Modern applications aren’t single servers; they’re constellations of interconnected systems. A simple e-commerce app might have a dozen microservices, caches, and databases spread across multiple namespaces or even clusters. This complexity is a massive amplifier for risk. If you let an AI “just handle” a problem with one service, you have no way of knowing what cascading, unpredictable effects its non-deterministic changes will have on the other ten services. It’s like letting an amateur electrician rewire one part of a skyscraper—the lights might come on in one office, but the whole building could burn down. GitOps is the perfect antidote to this. It forces you to treat the entire cluster as a single, declarative system. The state of that whole constellation is defined in Git. An AI can be a powerful assistant in helping humans design and test the manifests and Helm charts for this complex system. But the actual application of those changes is managed by a GitOps controller that continuously reconciles the cluster’s state with the desired state in Git. This ensures that even at massive scale, every change is intentional, version-controlled, and applied deterministically across the entire system.
An opinionated tech stack can protect enterprises from the temptation of misusing AI. What key components or rules would you build into such a stack to ensure AI is only used at design time, effectively keeping it out of direct contact with production systems?
An opinionated stack is your best defense. The core rule is that the platform must enforce a single, audited path to production. First, I would build in strict, role-based access controls that programmatically prevent shell access or direct API calls to production infrastructure from any entity that isn’t the core CI/CD system. No exceptions. Second, the stack would be built entirely around a Git-driven workflow. The only way to declare a change is to commit a code artifact—like a playbook or an image definition—to a repository. Third, every commit must trigger a mandatory pipeline that includes automated testing, security scanning, and a review gate. This pipeline becomes the sole actor authorized to deploy changes. In this world, an AI can be an incredibly valuable design-time tool. A developer can use it to generate a Dockerfile, but that Dockerfile is useless until it’s committed to Git and survives the gauntlet of the pipeline. The stack itself becomes the guardrail, quietly protecting the organization from its own worst impulses by making it technically impossible for anyone, human or machine, to improvise on production.

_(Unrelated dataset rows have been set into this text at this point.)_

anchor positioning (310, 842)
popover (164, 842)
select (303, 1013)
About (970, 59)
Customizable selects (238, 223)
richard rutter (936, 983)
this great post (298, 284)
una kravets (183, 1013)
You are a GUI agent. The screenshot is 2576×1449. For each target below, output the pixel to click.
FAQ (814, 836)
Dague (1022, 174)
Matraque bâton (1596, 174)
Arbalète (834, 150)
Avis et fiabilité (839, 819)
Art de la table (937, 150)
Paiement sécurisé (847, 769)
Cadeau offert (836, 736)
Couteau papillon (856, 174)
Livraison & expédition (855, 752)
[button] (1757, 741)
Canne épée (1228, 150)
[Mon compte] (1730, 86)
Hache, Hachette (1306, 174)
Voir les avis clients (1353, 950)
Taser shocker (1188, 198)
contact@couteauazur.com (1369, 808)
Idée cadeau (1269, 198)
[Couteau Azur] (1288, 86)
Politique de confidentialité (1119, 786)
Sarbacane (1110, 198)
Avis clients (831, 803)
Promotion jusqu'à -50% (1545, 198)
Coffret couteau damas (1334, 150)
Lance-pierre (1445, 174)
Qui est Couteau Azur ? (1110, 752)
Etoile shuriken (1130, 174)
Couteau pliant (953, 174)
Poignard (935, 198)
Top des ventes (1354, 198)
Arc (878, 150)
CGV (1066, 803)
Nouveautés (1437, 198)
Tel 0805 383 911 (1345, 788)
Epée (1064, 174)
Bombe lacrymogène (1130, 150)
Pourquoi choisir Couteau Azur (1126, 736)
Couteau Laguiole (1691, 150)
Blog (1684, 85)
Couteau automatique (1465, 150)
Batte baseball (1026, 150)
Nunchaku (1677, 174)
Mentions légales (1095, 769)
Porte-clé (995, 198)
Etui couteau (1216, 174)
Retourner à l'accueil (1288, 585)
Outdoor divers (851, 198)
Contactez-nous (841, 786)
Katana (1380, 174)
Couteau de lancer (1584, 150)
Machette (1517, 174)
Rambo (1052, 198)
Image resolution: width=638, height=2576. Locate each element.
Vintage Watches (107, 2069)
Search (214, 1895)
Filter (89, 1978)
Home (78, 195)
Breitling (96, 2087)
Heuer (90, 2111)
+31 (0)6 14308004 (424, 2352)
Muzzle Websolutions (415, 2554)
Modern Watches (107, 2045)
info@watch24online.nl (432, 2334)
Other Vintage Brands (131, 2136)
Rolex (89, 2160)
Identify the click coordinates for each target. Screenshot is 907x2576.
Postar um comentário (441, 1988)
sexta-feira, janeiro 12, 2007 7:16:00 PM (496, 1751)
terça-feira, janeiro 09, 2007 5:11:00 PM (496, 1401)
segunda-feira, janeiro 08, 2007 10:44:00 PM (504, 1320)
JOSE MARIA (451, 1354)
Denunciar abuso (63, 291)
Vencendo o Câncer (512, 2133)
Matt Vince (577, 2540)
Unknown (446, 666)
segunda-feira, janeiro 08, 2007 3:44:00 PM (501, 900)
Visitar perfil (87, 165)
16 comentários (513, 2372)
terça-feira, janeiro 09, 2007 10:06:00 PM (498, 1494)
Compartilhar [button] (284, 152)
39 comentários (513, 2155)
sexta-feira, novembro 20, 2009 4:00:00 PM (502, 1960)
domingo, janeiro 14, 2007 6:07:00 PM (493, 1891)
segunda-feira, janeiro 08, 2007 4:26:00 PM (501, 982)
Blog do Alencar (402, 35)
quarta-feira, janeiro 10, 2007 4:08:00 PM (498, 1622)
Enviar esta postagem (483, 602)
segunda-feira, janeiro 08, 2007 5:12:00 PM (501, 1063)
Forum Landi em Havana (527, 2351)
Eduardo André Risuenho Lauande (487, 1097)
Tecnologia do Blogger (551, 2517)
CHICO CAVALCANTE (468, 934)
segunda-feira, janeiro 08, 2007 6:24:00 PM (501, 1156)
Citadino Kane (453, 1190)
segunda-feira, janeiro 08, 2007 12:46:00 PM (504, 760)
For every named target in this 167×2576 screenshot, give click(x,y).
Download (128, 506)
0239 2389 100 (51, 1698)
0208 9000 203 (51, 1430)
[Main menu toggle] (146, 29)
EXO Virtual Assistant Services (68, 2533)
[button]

What is your forecast for the role of agentic AI in IT operations over the next five years?
Over the next five years, I forecast that agentic AI will become an indispensable partner at design time but will remain strictly firewalled from runtime operations in mature organizations. We’ll see AI assistants seamlessly integrated into IDEs and platform dashboards, becoming incredibly adept at proposing high-quality, secure, and efficient infrastructure-as-code, Dockerfiles, and Kubernetes manifests. They will analyze telemetry to suggest optimizations and even draft entire incident post-mortems. However, the hype around “AI agents running your infrastructure” will give way to a more sober reality. The fundamental problem of non-determinism won’t be solved. The smart organizations will double down on deterministic platforms, using GitOps and immutable infrastructure as the non-negotiable contract through which all changes flow. The role of AI will be to help humans write better contracts, faster—not to become an ungoverned actor improvising directly on the systems our businesses depend on. The true innovation will be in the human-AI collaboration that perfects the artifacts, while the underlying platform ensures execution remains flawlessly predictable and safe.